The unsettling news surrounding Zcash has sent shockwaves through Ethereum derivatives, with traders rapidly exiting the market and raising concerns over the stability of major altcoins. As ETH struggles to maintain a foothold above $1,600, analysts are left contemplating whether the cryptocurrency might soon dip as low as $1,400.

Cascading Liquidations Weigh on Market Confidence

Recent metrics show a stark shift in the Ether derivatives landscape, with the annualized funding rate for ETH perpetual futures turning negative. This development indicates a surge in demand for short positions, as investors flee from leveraged long positions, resulting in the liquidation of $1.28 billion in such bets over just five days. The fear among asset holders is palpable, with only 30% of ETH supply currently in profitable positions compared to the last time these assets were moved.

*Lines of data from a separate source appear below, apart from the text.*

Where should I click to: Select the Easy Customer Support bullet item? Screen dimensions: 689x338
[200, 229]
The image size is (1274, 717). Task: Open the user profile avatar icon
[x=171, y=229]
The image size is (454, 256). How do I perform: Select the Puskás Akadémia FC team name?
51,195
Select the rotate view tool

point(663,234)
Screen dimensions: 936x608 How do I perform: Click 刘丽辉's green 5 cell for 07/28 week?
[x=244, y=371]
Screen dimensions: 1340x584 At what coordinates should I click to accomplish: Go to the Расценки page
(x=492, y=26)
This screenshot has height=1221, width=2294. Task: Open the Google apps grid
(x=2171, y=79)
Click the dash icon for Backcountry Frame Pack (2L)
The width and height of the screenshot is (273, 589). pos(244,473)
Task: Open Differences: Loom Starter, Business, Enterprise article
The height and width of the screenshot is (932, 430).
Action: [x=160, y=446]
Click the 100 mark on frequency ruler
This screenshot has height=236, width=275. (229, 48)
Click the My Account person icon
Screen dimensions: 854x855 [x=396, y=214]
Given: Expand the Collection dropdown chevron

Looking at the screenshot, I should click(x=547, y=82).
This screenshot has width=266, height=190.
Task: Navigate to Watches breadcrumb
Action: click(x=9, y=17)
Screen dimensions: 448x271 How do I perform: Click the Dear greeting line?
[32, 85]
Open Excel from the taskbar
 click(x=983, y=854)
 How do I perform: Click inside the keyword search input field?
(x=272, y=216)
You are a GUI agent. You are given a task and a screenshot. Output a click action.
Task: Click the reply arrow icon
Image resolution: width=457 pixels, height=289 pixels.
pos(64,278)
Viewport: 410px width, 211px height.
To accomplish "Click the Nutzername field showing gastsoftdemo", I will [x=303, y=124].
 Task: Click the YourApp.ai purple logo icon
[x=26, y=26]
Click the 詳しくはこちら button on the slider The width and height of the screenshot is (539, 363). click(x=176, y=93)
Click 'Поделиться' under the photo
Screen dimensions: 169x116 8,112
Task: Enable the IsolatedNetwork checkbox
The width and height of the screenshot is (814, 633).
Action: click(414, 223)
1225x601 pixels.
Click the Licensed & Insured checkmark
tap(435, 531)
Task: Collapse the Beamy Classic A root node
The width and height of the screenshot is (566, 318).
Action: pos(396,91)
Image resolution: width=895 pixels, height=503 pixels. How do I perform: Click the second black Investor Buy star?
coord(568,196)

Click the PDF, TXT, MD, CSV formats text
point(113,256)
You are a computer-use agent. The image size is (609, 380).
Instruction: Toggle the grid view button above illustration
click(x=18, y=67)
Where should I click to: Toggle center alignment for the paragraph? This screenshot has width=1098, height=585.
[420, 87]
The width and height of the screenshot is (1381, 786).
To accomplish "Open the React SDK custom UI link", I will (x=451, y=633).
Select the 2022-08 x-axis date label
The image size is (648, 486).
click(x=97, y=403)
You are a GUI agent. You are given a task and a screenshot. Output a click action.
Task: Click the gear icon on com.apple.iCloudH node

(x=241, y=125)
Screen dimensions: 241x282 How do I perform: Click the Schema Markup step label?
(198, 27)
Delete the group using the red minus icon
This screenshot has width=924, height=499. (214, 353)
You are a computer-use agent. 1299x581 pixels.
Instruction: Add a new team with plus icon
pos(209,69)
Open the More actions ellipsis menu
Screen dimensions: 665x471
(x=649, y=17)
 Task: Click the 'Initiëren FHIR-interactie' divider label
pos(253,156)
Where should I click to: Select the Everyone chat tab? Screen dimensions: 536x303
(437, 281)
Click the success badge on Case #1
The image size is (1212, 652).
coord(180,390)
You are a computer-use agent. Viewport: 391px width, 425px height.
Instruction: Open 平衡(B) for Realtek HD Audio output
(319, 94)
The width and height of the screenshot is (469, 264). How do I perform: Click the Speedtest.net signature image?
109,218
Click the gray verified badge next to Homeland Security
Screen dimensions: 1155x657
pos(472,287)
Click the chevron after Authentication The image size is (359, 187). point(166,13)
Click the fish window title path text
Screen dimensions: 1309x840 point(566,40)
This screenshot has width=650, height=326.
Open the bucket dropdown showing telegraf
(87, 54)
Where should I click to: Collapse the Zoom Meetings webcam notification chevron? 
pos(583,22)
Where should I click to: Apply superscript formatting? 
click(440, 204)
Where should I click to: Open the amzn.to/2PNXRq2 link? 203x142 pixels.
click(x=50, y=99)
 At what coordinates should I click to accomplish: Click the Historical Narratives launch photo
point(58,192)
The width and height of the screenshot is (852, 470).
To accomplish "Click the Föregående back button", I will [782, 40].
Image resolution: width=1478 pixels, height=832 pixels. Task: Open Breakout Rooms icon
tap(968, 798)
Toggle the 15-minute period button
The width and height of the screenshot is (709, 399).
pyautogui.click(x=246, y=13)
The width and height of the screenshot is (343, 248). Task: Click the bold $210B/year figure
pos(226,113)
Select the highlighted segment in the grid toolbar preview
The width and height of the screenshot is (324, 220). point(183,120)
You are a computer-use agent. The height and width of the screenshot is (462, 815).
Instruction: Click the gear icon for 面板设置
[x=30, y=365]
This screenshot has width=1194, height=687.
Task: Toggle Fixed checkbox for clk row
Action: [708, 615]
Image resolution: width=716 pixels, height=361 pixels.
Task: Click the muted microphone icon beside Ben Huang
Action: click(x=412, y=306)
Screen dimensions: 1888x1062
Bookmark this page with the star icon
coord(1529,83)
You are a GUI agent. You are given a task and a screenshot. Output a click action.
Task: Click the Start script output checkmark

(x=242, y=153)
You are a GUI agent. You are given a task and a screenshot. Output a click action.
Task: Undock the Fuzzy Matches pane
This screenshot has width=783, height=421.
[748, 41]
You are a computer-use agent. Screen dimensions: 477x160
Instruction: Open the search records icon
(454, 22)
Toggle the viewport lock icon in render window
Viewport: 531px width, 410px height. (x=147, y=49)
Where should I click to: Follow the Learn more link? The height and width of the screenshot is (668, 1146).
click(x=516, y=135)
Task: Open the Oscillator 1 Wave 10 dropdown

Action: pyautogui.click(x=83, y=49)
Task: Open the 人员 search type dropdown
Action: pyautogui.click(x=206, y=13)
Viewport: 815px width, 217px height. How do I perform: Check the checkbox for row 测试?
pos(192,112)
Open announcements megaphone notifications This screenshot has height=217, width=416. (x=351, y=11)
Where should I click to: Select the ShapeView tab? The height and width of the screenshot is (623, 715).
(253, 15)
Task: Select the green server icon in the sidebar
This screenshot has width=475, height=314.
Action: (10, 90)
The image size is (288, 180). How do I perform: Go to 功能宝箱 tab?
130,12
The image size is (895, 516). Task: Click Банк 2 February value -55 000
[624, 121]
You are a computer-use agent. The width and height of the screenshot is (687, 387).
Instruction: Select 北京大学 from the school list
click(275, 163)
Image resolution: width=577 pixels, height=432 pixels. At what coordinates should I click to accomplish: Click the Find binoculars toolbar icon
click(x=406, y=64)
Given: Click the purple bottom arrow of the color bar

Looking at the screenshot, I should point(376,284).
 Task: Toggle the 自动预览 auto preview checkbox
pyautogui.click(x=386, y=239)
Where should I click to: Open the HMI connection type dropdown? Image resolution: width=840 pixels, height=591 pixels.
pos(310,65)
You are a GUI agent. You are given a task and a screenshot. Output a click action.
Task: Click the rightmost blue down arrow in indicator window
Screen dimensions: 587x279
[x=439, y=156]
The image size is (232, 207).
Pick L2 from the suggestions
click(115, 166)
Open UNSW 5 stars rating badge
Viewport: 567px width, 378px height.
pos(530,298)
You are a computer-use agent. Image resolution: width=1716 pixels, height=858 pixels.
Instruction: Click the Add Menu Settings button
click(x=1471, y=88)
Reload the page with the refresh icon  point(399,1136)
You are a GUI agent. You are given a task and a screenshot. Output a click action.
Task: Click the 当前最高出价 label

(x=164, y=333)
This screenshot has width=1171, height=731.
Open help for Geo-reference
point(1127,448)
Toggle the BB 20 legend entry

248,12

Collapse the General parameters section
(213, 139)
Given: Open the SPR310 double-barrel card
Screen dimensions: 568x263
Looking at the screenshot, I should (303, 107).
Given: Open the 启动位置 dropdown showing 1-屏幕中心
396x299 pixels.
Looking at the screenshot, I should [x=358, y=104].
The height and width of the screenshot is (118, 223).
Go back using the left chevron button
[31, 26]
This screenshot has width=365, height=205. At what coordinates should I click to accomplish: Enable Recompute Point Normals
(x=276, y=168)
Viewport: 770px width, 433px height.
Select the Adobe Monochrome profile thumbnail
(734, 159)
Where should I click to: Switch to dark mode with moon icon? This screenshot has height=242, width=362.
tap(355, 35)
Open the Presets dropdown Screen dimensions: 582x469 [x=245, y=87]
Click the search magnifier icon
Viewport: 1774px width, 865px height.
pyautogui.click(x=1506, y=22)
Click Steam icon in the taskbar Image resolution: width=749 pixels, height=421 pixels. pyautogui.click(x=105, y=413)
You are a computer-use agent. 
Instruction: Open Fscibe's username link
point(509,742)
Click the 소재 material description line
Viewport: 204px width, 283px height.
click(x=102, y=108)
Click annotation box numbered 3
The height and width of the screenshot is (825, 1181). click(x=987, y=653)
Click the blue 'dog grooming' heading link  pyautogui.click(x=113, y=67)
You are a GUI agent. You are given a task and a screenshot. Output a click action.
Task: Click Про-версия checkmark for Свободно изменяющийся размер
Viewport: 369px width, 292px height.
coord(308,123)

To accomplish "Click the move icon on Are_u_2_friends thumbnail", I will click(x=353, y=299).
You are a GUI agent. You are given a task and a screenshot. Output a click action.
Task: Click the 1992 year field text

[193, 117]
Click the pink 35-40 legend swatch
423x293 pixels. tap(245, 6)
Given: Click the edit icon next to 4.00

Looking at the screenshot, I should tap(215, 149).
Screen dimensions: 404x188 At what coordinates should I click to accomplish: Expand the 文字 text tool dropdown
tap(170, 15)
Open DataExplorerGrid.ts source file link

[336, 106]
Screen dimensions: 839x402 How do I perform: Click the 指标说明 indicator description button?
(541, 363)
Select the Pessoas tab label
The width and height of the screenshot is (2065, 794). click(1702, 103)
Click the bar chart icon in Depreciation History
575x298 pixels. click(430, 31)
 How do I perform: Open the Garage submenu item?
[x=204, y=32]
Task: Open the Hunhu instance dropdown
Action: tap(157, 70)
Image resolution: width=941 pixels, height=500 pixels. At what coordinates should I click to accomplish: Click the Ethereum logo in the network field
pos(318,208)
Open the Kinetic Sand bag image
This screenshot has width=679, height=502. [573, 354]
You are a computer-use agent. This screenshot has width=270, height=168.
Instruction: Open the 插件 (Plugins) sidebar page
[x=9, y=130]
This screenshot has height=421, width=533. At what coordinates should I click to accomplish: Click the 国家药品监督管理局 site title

Zcash Vulnerability Spurs Fears of Contagion

The crux of the turmoil stems from a critical bug uncovered in Zcash, allowing for unlimited minting of ZEC in the largest zero-knowledge pool. Discovered via the Opus 4.8 AI model on May 29, the flaw has raised alarms about potential vulnerabilities in other blockchain platforms, leading to increased scrutiny and risk aversion within the cryptocurrency ecosystem.

Ethereum’s Total Value Locked (TVL) has also taken a beating, plunging to its lowest levels since February 2024. High-profile decentralized applications, including Spark and Ether.fi, have suffered significant TVL contractions, indicating a troubling trend that diminishes use-case demand for ETH in smart contracts.

As liquidity dries up, traders are seeking downside protection through ETH options, which have seen the put-to-call ratio soar to 3.7 times on Friday, signaling heightened demand for sell-side exposure. With liquidations continuing unabated and sentiment sinking, the prospect of a recovery appears increasingly remote.

Market Reactions to DeFi Hacks

April’s staggering $630 million in cryptocurrency hacks, most notably the $293 million breach of KelpDAO and a $280 million exploit of Drift Protocol, has placed additional stress on an already beleaguered market. As investor confidence wanes, fears of further hacking incidents loom large, contributing to the risk-off sentiment permeating the cryptocurrency space.

Authorities within the industry are now scrutinizing security measures across the board, with AI-driven detection giving rise to heightened awareness of potential systemic risks. The implications for Ethereum and other major players could be profound if vulnerabilities persist without adequate response.

As the cryptocurrency market grapples with these evolving challenges, traders brace for volatility, with many now speculating on whether the once-stable Ethereum could fall below the critical threshold of $1,550.